Barren areas of the yard or garden are just areas for which the gardener hasn't yet found the right plant. With a bit of thoughtful planning and research, the proper ground cover can be found to fill the area, large or small, with a plant that spreads by itself and forms a dense enough mat to keep out the weeds and prevent erosion. Rates of growth will differ according to area climates and soil.
Sweet woodruff, Galium odoratum, grows well in areas of dense shade, especially when the soil is moist but well drained. Growing 6 to 10 inches high, sweet woodruff offers up a carpet of white flowers in the spring, and the fine-textured leaves smell like mowed hay.
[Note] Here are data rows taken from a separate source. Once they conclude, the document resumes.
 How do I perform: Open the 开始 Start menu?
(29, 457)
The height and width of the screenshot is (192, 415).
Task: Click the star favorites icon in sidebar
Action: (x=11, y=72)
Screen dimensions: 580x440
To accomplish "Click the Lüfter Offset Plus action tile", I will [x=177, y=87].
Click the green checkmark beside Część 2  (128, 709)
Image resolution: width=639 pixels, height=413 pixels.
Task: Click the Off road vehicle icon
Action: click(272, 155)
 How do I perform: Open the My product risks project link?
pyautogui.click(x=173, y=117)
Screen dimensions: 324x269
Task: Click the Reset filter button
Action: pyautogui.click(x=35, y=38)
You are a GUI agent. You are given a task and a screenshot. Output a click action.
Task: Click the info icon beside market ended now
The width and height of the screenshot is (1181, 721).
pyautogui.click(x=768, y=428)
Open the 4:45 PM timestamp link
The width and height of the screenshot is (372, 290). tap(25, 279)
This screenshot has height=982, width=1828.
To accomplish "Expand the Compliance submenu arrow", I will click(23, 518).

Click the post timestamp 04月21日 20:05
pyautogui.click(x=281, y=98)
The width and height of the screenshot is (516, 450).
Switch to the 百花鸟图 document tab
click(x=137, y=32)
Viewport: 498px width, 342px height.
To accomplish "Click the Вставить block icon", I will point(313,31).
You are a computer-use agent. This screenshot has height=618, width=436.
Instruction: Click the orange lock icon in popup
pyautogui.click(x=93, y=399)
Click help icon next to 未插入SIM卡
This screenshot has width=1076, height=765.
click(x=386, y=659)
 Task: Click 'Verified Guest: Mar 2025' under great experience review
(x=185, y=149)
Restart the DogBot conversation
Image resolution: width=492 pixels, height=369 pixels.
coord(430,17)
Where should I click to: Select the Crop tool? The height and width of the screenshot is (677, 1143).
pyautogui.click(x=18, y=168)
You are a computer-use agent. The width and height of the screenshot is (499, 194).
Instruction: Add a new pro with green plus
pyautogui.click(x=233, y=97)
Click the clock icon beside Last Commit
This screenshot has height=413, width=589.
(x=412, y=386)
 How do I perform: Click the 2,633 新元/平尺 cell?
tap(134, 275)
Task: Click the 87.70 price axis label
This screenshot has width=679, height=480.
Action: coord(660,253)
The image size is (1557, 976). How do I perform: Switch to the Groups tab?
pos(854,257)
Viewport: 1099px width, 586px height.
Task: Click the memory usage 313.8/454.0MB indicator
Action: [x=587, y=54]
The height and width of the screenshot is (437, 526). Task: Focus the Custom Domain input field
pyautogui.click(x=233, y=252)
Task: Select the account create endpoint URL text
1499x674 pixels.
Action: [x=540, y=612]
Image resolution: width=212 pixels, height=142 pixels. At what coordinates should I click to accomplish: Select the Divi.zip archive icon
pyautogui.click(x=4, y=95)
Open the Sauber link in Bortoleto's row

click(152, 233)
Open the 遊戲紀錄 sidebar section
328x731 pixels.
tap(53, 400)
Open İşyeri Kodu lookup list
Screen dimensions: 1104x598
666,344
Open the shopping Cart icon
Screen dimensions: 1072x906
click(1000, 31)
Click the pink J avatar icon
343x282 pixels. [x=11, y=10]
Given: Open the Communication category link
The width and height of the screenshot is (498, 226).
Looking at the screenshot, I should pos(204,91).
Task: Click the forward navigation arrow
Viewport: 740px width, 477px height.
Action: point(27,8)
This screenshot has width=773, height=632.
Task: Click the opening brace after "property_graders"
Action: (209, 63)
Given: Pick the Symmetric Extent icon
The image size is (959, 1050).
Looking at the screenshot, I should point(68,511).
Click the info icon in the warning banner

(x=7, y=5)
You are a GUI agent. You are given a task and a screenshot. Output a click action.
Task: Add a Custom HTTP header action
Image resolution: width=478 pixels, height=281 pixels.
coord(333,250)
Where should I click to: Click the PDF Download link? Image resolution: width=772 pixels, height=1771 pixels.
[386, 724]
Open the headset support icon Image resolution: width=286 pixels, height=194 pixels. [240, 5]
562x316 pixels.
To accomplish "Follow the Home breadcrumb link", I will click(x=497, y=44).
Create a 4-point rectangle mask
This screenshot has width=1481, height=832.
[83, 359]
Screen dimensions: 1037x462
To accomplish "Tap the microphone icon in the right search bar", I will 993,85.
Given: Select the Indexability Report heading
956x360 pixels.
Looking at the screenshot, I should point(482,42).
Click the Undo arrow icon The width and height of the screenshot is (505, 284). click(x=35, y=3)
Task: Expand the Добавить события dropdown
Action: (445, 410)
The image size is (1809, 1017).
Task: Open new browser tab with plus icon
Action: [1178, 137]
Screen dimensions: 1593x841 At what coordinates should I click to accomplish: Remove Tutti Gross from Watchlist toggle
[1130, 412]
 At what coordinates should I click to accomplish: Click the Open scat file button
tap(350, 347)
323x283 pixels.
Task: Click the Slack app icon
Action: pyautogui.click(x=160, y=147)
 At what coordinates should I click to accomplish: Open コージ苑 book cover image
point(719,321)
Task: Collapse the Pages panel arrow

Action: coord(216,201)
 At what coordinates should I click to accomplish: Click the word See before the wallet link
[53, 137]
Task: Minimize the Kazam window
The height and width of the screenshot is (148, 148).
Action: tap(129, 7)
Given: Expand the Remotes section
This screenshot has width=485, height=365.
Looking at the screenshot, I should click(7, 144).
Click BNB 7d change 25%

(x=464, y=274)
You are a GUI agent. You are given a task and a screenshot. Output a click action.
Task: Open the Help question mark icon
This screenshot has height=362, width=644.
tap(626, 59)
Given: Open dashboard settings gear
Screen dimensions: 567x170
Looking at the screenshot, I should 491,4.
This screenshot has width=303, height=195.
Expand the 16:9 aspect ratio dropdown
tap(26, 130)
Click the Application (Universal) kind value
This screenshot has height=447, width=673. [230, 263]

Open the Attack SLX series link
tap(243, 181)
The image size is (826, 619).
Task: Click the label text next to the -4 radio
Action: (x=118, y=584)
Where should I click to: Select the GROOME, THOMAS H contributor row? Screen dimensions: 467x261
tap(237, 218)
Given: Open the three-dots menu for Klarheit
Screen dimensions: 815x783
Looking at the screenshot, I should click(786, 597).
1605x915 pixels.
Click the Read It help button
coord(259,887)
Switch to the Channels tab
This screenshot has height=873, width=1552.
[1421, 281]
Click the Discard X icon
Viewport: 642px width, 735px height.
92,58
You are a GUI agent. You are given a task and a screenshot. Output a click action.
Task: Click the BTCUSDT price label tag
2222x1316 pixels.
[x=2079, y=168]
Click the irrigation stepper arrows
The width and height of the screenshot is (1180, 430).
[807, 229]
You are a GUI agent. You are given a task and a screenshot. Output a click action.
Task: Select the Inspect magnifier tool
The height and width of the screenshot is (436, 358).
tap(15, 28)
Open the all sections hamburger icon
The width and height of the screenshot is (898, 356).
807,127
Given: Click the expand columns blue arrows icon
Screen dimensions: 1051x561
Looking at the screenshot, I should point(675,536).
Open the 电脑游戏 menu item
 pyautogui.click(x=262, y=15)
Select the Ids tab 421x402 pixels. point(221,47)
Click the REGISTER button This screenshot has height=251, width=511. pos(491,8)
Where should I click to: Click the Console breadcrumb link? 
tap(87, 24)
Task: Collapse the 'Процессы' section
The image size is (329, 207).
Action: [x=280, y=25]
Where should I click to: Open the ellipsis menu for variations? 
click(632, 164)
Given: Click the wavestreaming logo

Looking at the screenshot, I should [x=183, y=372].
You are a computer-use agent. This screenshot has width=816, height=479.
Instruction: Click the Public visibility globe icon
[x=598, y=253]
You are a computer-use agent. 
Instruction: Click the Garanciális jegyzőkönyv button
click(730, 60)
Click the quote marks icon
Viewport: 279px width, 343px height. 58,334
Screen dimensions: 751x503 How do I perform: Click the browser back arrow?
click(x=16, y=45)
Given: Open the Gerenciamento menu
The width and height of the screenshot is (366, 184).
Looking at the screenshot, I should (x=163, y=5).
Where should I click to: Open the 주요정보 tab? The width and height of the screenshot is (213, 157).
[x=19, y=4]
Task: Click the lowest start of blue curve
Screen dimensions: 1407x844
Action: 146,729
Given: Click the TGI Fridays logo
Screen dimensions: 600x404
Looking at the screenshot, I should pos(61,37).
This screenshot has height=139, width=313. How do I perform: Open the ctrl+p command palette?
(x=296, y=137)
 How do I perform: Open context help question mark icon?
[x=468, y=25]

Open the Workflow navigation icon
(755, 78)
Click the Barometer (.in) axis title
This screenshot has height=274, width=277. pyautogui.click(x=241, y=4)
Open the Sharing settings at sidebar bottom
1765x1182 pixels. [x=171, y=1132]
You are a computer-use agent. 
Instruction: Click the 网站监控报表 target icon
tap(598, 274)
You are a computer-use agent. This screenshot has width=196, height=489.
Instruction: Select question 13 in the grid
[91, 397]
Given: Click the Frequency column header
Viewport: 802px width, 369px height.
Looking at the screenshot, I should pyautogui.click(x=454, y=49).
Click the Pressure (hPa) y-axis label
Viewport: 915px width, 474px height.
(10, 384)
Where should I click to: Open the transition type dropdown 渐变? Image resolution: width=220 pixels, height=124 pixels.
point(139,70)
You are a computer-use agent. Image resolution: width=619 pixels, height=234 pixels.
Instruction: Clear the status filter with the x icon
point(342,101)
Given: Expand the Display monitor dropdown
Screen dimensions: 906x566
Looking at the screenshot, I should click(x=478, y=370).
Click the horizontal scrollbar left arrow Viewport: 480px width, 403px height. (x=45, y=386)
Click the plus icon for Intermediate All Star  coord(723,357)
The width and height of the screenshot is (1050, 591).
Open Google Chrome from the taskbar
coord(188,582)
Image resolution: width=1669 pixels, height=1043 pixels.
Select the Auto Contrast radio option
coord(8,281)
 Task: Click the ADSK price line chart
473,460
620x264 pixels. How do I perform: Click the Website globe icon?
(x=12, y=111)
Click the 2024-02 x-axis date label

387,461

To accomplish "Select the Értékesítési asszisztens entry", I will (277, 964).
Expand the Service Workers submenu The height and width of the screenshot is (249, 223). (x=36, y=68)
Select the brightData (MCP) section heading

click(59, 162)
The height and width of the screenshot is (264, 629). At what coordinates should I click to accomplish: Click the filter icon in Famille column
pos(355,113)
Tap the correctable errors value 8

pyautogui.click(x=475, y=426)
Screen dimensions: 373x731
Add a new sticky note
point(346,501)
A good ground cover under dense trees, the periwinkle, Vinca minor, has shiny evergreen leaves and forms a trailing ground cover. The periwinkle blooms in the spring with blue flowers and will cover areas both in deep shade and sun.
Full Sun Areas
Cushion spurge, Euphorbia polychrome, grows up to 18 inches high in a compact mound. Plant cushion spurge about 10 to 12 inches apart in full sun, although it will tolerate light shade. This drought-resistant perennial has yellow flowers in the spring and will add fall color to a hard-to-grow area when the leaves turn red as autumn weather turns cooler.
A wide variety of sedum, Sedum sp., are available in many leaf textures and colors. Sedum flowers come in hues of yellow and red. Sedum is a good choice for areas where soil is not easily amended, because it does not need fertile soil. A drought-tolerant succulent, sedum does best in rocky, well-drained soils. Depending on the variety, it will grow from 3 to 24 inches tall.
English ivy, Hedera helix, is an aggressive ground cover that grows to a height of only 3 to 4 inches but will climb if given the opportunity. There are many varieties of English ivy with glossy, variegated leaves. English ivy grows well in either sun or shade.
Moist soils will help the golden creeping Charlie, Lysimachia nummularia 'Aurea', spread quickly in moderate shade to full sun. The yellow leaves make it a striking creeper amongst other groundcovers. Creeping Charlie grows from 1 to 3 inches high.
Quick-growing groundcover plants are usually labeled as aggressive. Be careful when planting these in small areas, as they can quickly outgrow their designated space and take over adjoining spaces. Barriers can also be used to contain root runners, while deadheading will eliminate self seeding.